Desde 2004, o Ministério da Educação vem implementando várias ações contra esse tipo de preconceito com o programa Brasil Sem Homofobia. A ação surgiu com o intuito de promover a cidadania e os direitos de lésbicas, gays, bissexuais, travestis e bissexuais (LGBT) através do combate à violência e à discriminação homofóbicas. Entre as estratégias está a produção de material didático com informações sobre sexualidade e a capacitação de professores para lidar com a temática.

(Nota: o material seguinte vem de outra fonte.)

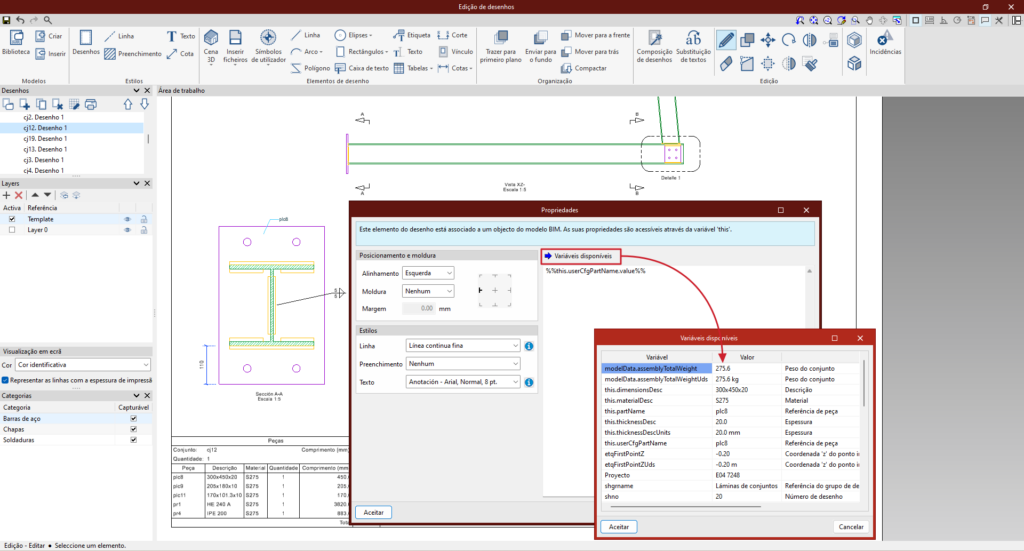This screenshot has height=551, width=1024.
Task: Expand the Cor identificativa dropdown
Action: (x=83, y=365)
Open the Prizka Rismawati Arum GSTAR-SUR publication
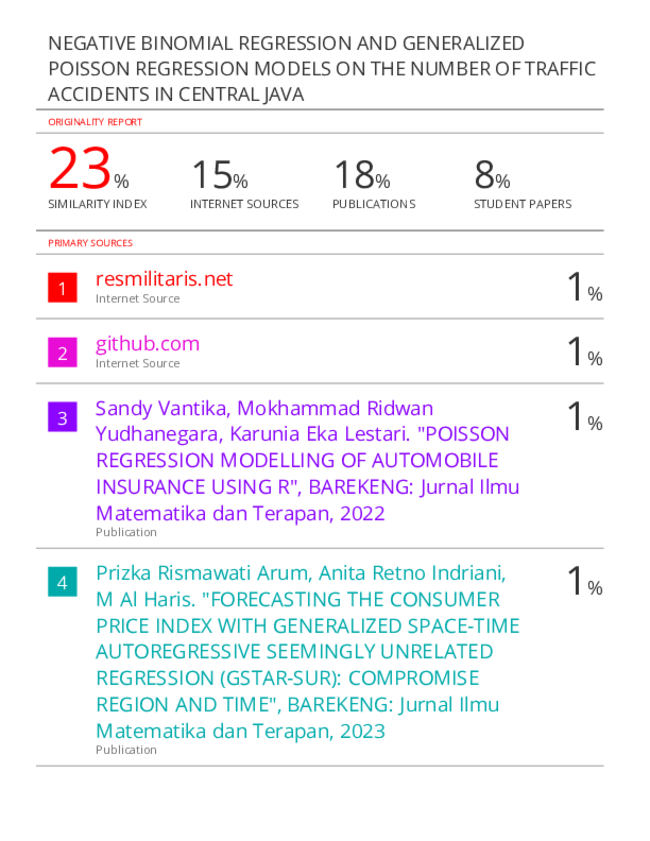Image resolution: width=650 pixels, height=841 pixels. [307, 652]
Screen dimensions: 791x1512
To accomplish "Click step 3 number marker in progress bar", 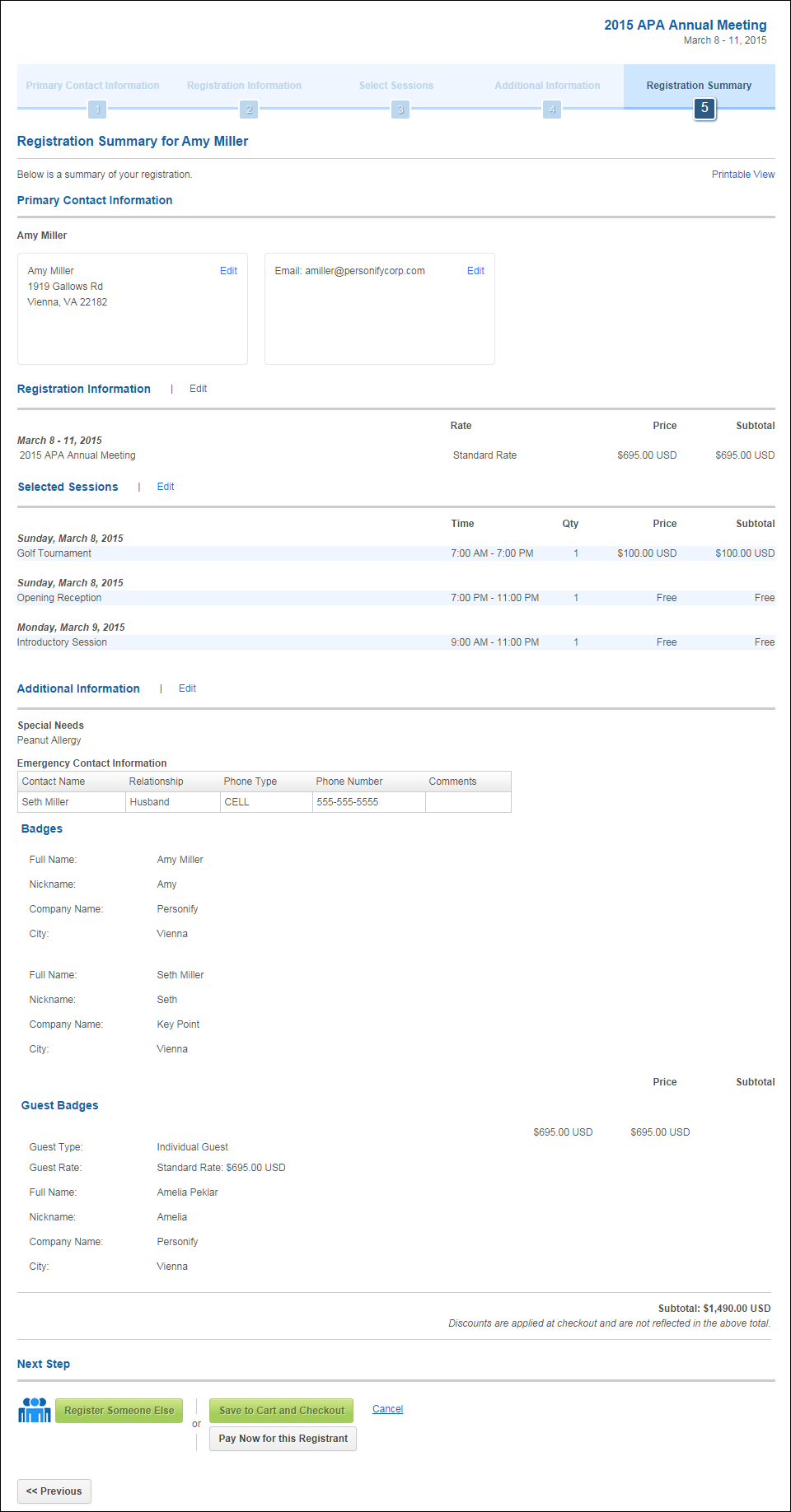I will [x=400, y=109].
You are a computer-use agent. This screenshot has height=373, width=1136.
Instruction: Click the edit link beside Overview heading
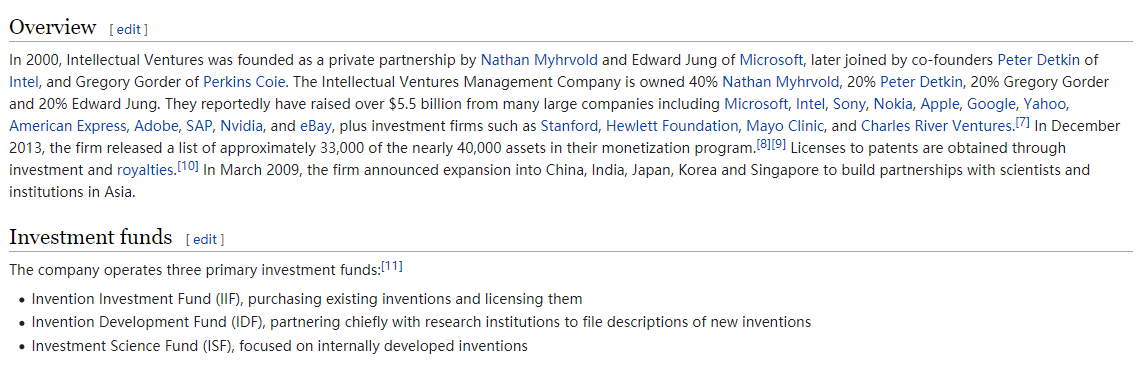pos(128,30)
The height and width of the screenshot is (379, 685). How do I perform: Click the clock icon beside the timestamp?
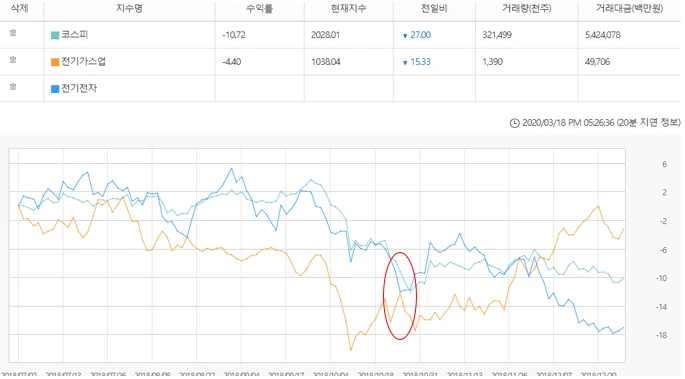(515, 123)
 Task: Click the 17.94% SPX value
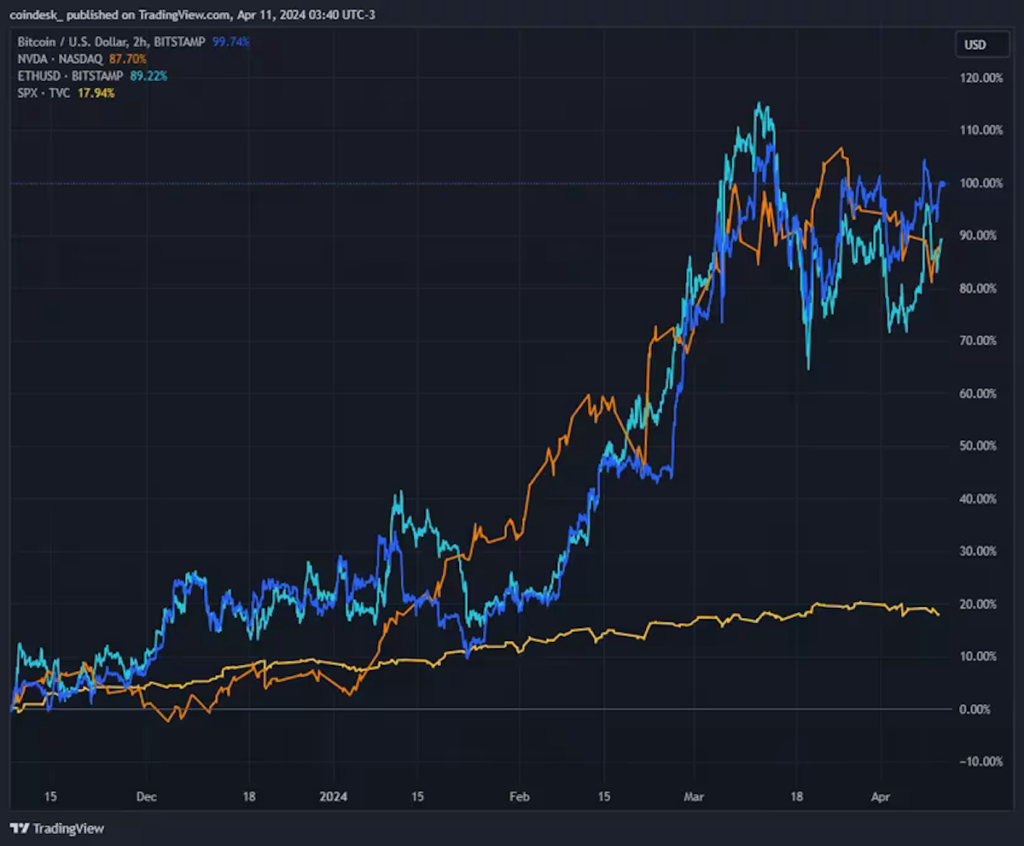(96, 93)
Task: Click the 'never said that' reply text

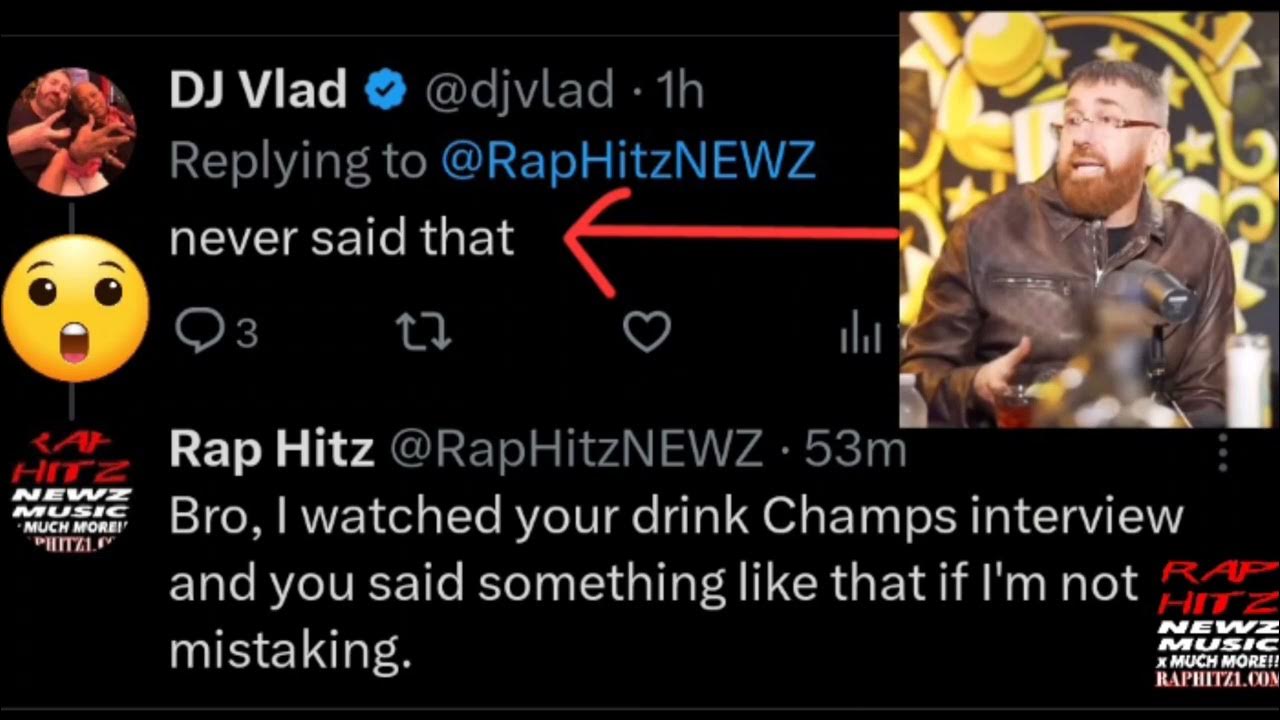Action: pos(342,237)
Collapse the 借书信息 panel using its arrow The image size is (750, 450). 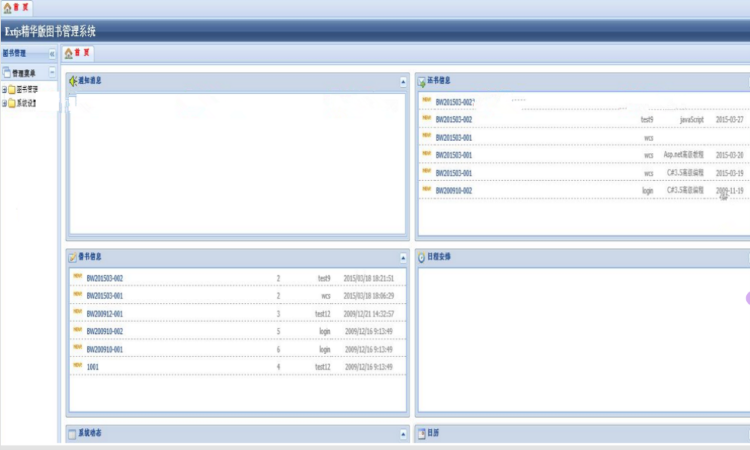(x=403, y=258)
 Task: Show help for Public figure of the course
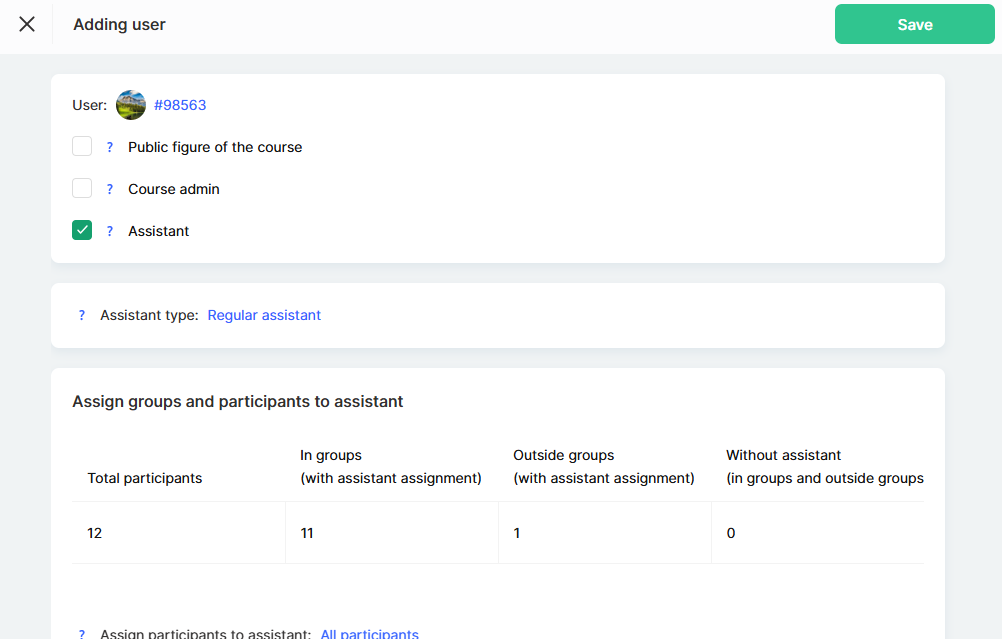110,147
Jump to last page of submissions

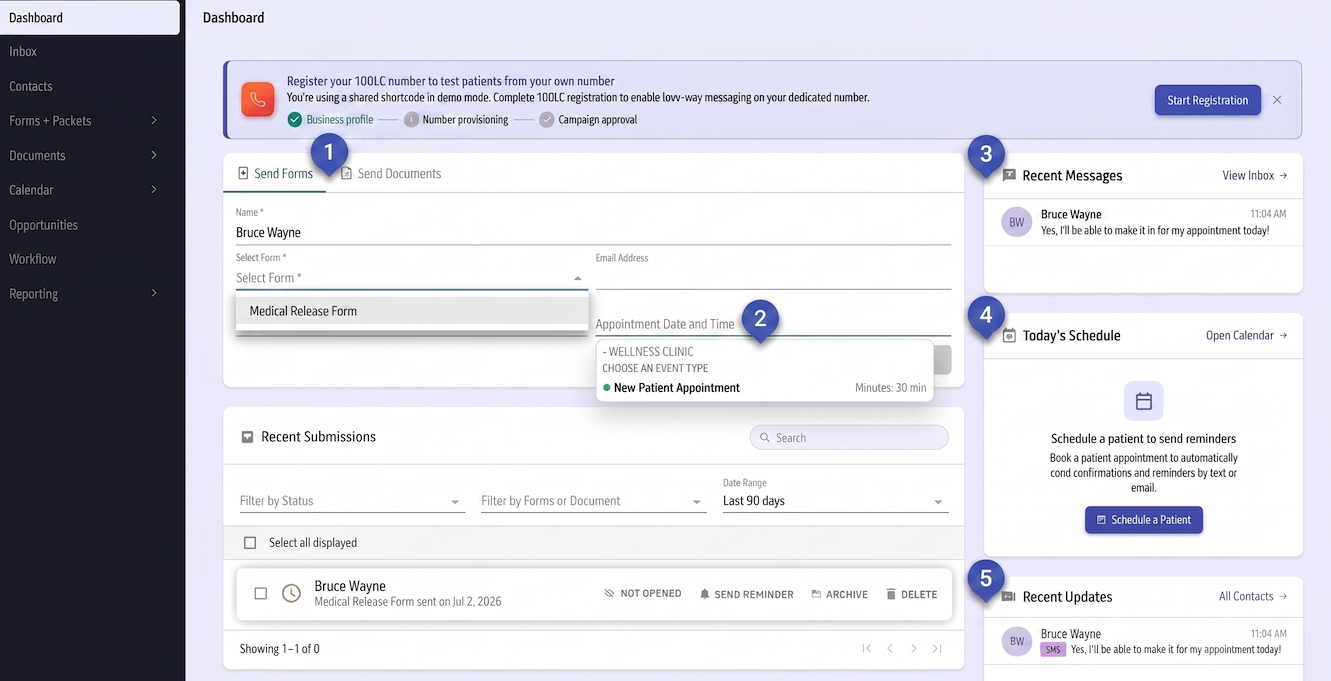[x=937, y=649]
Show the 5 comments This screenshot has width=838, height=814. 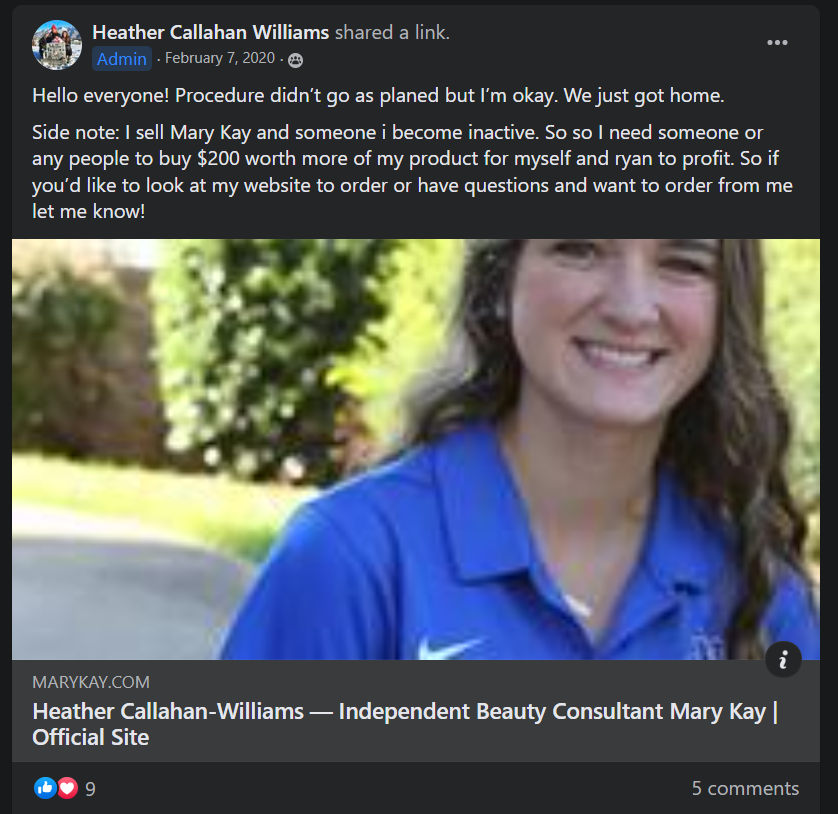pyautogui.click(x=745, y=788)
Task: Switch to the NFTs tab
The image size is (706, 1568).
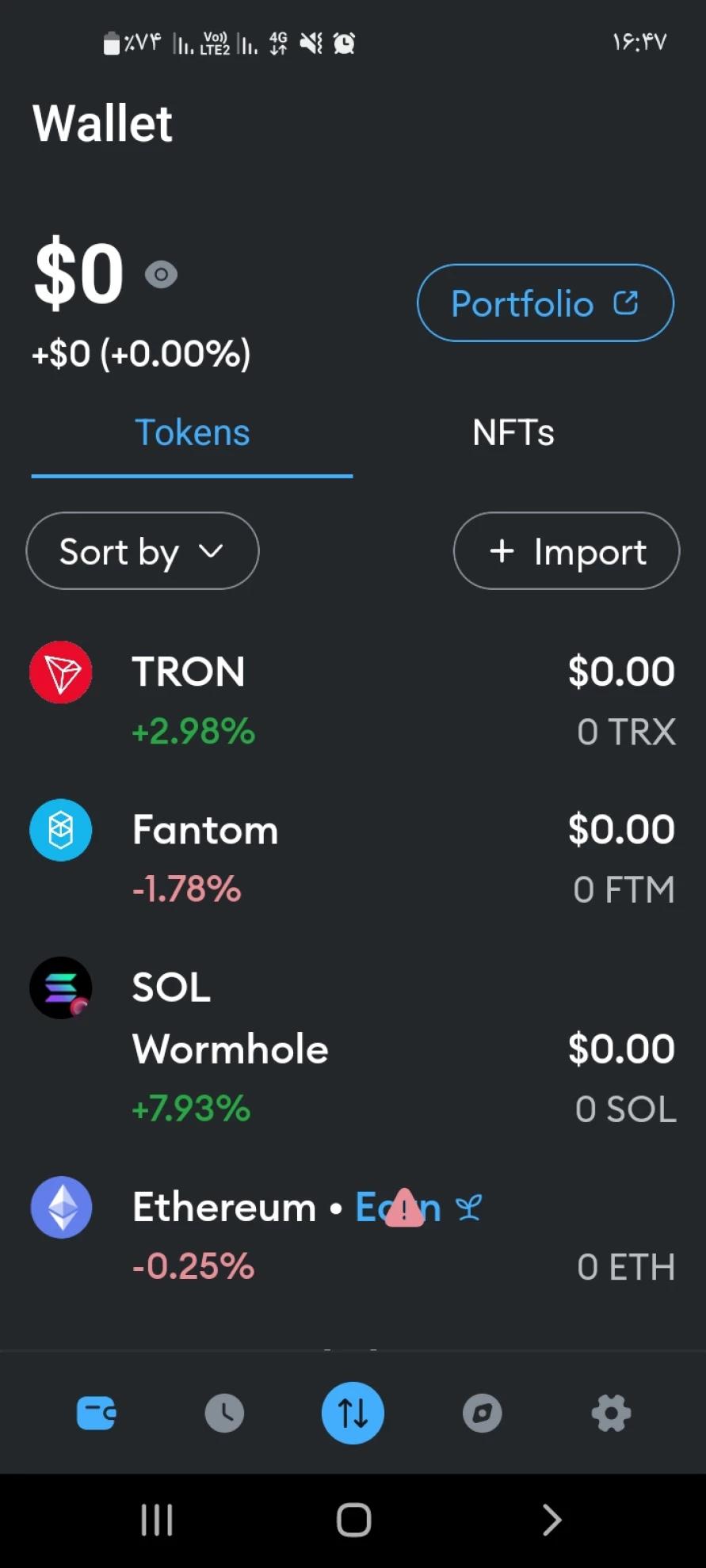Action: pyautogui.click(x=513, y=432)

Em Florianópolis, o NIGS desenvolveu, em 2007, o projeto Papo Sério. Renovado no ano passado, o projeto tem como objetivo discutir as representações de gênero e sexualidade com alunos e alunas das escolas públicas da Grande Florianópolis. O trabalho acontece através de oficinas temáticas que exploram assuntos pesquisados no núcleo. “Suprimos uma demanda das escolas, porque elas precisam falar sobre homossexualidade, mas não sabem como. A nossa proposta é abordar esse tema de uma forma sociológica, educativa, e não patológica, como se observa em muitos colégios”, explica Anelise, que também participa do Papo Sério. Raruilquer Santos, outro integrante do projeto, diz que com as oficinas, a mudança de comportamento das turmas é perceptível: “Vejo várias diferenças até mesmo no jeito como eles nos recebem. Eles param de fazer brincadeiras ofensivas e passam a respeitar mais os colegas”, conta. Em 2009, além das oficinas realizadas em quatro colégios, o NIGS promoveu o Concurso de Cartazes sobre homofobia, lesbofobia e transfobia nas escolas. Neste ano, o concurso aconteceu em maio.